Но и после этих всех испытаний вы опять примирились с евбейцами. (89) И тогда этот халкидянин Каллий, получив от вас прощение, по недолгом времени вновь вернулся к природному своему праву: для виду стал созывать в Халкиду всеевбейский совет, а на деле укреплять против вас евбейские силы, а себе приготавливать исключительную тираническую власть. Надеясь в этом заполучить себе помощь Филиппа, он отправился в Македонию, обхаживал царя, звался одним из ближних его товарищей; (90) потом, обидевши Филиппа, сбежал оттуда и предался фиванцам; а потом покинул и их, и вот так-то, переменчивей, чем Еврип, над которым он живет, оказался между враждой фиванцев и враждой Филиппа. Не зная, что делать, и слыша, что на него уже готовится поход, он увидел, что единственная оставшаяся надежда на спасение – это заключить клятвенный союз с афинским народом на условии, что ему помогут, если кто ополчится на него (и, конечно, ополчились бы, если бы вы не воспрепятствовали).

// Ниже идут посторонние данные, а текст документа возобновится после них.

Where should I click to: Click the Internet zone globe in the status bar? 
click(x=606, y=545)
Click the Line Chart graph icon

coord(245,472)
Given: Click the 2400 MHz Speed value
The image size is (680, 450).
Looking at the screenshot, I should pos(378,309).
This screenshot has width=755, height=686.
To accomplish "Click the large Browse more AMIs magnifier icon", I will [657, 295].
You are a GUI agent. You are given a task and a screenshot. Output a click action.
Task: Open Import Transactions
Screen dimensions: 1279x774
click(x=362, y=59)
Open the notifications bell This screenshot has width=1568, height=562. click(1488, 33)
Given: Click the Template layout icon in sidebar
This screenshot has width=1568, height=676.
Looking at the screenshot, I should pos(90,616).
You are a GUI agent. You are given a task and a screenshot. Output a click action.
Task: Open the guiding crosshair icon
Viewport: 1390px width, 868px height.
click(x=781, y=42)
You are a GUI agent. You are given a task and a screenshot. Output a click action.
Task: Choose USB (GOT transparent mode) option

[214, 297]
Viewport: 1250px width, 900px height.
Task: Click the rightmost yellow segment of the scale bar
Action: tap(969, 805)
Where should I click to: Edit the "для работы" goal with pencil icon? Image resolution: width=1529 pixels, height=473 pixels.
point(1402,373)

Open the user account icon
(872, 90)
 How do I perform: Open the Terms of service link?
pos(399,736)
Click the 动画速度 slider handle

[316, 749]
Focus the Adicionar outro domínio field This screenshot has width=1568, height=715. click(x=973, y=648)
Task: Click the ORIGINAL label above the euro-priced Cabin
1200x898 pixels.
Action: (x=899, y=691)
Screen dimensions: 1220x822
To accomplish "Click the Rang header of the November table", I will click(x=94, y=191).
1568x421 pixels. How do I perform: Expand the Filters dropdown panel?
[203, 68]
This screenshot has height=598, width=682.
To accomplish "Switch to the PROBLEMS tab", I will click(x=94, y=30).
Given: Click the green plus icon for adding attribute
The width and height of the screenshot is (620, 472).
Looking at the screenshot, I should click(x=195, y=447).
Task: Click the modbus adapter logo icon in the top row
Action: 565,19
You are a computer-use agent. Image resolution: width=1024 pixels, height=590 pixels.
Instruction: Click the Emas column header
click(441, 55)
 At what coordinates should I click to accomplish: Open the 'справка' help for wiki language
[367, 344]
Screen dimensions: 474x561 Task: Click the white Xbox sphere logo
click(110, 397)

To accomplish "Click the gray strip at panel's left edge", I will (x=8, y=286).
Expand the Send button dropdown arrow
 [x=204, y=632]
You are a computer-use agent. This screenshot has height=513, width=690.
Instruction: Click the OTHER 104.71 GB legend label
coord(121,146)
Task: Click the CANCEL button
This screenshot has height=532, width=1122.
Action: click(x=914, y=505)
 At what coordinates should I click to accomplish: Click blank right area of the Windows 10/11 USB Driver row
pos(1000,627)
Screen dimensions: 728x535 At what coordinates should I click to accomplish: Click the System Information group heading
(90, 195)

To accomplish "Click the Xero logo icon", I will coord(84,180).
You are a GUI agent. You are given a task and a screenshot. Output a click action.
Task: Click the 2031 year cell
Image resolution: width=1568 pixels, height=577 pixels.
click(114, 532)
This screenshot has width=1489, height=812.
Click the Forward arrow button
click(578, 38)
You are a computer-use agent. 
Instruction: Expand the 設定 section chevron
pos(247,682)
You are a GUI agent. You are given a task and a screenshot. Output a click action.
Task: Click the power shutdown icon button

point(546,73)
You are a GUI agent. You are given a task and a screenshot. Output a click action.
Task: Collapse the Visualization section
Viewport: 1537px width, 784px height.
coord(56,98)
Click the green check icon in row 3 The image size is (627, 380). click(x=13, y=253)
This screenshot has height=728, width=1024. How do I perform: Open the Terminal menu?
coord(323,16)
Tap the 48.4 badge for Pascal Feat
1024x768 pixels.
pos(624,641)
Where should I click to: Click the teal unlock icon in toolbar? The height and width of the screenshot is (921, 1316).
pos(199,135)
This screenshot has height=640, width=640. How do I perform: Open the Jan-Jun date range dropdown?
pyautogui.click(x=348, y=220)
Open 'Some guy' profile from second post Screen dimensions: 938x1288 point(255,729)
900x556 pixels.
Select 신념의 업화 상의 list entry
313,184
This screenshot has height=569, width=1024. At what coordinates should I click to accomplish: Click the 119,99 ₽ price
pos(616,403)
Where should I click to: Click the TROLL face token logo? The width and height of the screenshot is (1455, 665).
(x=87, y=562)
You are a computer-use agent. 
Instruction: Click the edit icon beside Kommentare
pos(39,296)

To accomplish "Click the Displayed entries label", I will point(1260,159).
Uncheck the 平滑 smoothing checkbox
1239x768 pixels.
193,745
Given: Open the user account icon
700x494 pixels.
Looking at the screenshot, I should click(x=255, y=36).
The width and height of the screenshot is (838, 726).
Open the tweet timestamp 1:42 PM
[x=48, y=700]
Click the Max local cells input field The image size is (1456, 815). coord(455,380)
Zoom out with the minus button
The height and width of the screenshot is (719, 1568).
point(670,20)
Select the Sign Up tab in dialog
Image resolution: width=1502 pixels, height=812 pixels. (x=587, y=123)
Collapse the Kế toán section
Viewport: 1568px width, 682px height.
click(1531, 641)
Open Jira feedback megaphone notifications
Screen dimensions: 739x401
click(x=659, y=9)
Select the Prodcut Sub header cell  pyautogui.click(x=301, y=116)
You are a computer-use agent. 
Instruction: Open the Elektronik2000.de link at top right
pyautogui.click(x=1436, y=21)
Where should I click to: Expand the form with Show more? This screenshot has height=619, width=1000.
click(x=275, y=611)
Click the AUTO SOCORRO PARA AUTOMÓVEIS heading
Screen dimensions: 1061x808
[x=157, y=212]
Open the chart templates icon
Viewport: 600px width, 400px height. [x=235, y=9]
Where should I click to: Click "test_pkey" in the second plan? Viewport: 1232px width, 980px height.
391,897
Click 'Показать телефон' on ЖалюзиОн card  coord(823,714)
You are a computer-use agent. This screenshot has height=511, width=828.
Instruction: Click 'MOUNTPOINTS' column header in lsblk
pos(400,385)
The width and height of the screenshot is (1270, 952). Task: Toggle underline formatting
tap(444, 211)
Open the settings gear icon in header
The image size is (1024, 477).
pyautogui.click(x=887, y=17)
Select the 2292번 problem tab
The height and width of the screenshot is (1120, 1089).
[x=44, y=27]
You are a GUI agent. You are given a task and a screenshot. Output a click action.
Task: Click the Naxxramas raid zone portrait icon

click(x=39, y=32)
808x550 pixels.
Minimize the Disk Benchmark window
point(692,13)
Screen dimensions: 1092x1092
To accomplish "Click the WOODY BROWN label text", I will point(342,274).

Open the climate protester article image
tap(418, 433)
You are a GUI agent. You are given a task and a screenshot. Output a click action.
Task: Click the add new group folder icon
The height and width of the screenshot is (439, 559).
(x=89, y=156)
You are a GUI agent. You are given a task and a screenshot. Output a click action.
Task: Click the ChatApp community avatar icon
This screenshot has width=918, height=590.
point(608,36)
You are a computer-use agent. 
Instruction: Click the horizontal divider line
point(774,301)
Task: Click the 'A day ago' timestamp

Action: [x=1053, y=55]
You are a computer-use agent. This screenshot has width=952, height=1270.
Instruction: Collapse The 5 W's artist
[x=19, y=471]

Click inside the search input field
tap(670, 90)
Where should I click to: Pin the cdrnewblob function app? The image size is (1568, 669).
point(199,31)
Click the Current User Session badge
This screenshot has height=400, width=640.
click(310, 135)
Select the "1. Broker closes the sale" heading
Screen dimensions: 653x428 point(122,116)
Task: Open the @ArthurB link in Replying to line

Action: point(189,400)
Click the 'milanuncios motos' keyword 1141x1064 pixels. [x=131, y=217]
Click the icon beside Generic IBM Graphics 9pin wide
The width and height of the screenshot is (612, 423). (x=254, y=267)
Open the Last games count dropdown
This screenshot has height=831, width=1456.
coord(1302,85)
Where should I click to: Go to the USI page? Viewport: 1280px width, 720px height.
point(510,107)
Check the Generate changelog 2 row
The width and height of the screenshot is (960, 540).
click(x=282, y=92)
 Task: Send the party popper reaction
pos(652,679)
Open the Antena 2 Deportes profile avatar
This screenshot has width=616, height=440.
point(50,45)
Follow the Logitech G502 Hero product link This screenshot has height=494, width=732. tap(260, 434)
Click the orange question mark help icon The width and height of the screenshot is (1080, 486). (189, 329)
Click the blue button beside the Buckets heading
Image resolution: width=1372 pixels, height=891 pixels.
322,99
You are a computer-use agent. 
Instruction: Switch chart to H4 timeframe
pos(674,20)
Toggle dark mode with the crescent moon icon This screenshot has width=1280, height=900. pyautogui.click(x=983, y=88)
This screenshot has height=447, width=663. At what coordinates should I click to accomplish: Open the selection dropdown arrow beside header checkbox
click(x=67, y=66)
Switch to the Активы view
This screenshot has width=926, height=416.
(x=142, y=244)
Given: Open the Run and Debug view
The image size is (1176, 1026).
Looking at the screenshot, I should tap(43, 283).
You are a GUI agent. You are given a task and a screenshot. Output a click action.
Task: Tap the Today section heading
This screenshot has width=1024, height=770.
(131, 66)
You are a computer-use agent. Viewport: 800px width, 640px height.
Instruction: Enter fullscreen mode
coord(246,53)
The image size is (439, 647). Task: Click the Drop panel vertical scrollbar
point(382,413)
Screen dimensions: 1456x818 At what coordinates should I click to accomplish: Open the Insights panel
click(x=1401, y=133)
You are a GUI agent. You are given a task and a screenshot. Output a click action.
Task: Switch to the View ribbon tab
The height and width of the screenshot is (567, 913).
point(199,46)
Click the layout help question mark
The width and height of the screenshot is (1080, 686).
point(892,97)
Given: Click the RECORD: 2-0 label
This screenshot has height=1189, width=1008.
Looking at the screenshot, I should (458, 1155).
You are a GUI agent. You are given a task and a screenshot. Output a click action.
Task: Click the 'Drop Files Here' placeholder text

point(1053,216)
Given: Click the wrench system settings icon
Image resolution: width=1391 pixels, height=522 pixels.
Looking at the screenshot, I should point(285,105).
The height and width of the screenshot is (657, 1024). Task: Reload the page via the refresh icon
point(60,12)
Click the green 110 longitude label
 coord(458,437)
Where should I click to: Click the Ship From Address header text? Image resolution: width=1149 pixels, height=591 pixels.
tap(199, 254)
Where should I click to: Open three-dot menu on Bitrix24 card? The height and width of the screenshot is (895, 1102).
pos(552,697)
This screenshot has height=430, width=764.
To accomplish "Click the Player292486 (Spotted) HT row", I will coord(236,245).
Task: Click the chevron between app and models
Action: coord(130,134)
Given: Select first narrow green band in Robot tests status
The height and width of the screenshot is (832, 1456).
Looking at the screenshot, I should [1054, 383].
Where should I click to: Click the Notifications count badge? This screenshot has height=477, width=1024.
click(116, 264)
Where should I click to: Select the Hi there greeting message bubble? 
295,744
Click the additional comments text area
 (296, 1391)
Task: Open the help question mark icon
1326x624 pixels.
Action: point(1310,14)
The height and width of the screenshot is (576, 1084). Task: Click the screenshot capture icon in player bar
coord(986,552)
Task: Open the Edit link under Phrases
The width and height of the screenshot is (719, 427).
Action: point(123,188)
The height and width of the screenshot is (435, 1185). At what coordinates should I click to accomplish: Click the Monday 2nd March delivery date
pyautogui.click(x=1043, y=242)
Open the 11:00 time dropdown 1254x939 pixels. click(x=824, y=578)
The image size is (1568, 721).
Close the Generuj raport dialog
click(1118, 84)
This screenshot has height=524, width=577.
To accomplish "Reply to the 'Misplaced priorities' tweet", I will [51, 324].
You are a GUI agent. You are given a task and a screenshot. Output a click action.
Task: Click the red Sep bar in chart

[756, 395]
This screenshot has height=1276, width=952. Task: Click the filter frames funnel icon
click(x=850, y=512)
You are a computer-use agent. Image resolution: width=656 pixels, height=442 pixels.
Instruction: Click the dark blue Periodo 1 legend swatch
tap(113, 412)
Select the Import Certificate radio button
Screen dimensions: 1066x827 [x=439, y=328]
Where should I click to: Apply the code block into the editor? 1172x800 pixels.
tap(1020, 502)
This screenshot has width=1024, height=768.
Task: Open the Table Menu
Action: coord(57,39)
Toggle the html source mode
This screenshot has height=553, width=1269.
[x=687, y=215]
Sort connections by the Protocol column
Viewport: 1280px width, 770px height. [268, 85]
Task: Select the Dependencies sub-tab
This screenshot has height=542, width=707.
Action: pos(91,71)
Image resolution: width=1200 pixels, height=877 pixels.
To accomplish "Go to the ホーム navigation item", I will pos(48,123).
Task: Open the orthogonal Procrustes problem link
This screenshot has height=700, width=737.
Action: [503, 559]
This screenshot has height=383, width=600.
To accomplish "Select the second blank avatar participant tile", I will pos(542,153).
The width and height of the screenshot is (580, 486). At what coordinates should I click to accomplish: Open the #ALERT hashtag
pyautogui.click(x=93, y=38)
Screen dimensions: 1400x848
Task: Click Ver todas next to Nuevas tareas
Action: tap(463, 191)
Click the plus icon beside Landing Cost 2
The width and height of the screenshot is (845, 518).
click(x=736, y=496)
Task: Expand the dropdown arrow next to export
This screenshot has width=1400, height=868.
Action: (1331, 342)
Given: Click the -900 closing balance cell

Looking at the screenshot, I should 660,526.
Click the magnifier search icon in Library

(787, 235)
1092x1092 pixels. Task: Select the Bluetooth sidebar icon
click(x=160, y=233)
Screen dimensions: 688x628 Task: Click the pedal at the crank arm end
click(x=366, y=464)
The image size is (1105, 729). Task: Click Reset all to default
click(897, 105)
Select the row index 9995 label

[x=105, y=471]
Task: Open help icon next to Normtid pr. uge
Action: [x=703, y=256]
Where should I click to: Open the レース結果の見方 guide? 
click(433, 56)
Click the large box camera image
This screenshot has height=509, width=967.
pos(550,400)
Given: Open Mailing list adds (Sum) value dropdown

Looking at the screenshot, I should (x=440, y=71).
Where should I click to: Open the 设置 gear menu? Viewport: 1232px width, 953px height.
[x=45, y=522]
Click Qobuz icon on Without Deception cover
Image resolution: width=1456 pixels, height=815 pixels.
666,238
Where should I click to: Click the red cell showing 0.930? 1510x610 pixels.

(91) Рассудивши таким образом, он отправляет к нам послами Главкета, Эмпедона и бегуна Диодора – с праздными надеждами для народа, с серебряными деньгами для Демосфена и его приспешников. Выторговать себе он хотел три выгоды: во-первых, безобманного союза с вами (ибо если бы народ припомнил ему прежние обиды и отказал в союзе, то ему лишь оставалось бы или бежать из Халкиды, или попасться и погибнуть, – такие мощные силы шли на него и от Филиппа и от фиванцев); во-вторых, ходатаю об этом союзе сулил он мзду за то, чтобы не заседали в Афинах представители от его Халкиды; а в-третьих, чтобы халкидяне не платили союзных взносов. (92) И ни в одном из этих расчетов Каллий не обманулся. В самом деле: этот Демосфен, который представляет себя тираноборцем и который, по словам Ктесифонта, печется лишь о вящем народном благе, продал нашу государственную пользу и написал в предложении о союзе: «помогать халкидянам», уравновесив это ради приличия пустою добавкою, «чтобы и халкидяне помогали, ежели кто ополчится на афинян». (93) А представительство халкидян в совете и союзные их взносы, которыми должна была крепиться наша военная сила, Демосфен продал еще того пуще, не жалея красивых слов для позорных дел и убеждая вас речами, будто наше государство так и должно всякий раз первым помогать всем нуждающимся эллинам, чтоб сперва была услуга, а потом – союз. А чтобы вы не сомневались, что это правда, возьми-ка мне договор о союзе с Каллием и прочитай постановление. [Читается постановление.]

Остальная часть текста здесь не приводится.